Revenons rapidement sur les grandes lignes de la réforme proposée. Le texte annonce une refondation de la partie législative du code du travail, qui sera confiée à une commission d'experts et de praticiens des relations sociales. Ensuite, il propose de nouvelles règles pour relancer le dialogue social, en reprenant notamment des propositions du rapport de Jean-Denis Combrexelle, conseiller d'État et ancien Directeur général du travail. Il s'agit d'une sorte d'application d'un principe de subsidiarité consacrant la primauté de l'accord d'entreprise sur l'accord de branche, pour l'ensemble des dispositions relatives à la durée du travail, aux congés, ainsi qu'au compte épargne-temps. Cette possibilité de déroger aux règles fixées par la branche pourra ainsi rééquilibrer les situations décrites par l'IFO dans son étude des effets des extensions d'accords de branche.

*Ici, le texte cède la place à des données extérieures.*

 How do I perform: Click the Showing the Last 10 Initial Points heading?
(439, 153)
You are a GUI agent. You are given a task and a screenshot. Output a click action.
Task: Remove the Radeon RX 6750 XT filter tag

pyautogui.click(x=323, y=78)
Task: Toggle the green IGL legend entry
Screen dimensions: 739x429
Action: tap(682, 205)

La contrepartie de ce nouveau mode de production des normes sociales est, à l'article 10 du projet de loi, la généralisation des accords majoritaires, avec comme alternative la consultation des salariés à la demande de syndicats représentant 30 % des suffrages exprimés aux élections professionnelles.

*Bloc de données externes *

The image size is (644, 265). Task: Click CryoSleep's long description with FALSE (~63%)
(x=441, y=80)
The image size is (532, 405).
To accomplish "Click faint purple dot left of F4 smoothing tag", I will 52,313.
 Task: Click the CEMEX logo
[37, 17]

Mme Nicole Bricq. - ... et signataires ! Je connais le texte par coeur.

Mme Annick Billon, rapporteure. - Le projet de loi veut en outre sécuriser les parcours professionnels et garantir l'accès aux droits. Le compte personnel d'activité (CPA), créé dans son principe par la loi du 17 août 2015 relative au dialogue social et à l'emploi, est ainsi défini à l'article 21. Il assure la continuité des droits des salariés appelés à changer régulièrement d'employeur comme de statut. Il regroupe le compte personnel de formation (CPF), le compte personnel de prévention de la pénibilité (C3P) dont tous les chefs d'entreprise soulignent la complexité et le caractère inopérant, et enfin un troisième et nouveau compte dont on a du mal à apprécier le fonctionnement, le compte engagement citoyen (CEC). Un autre ensemble de mesures - articles 28 et suivants du titre V - nous intéressent plus particulièrement, car elles doivent favoriser l'emploi et améliorer l'accès au droit des TPE et PME.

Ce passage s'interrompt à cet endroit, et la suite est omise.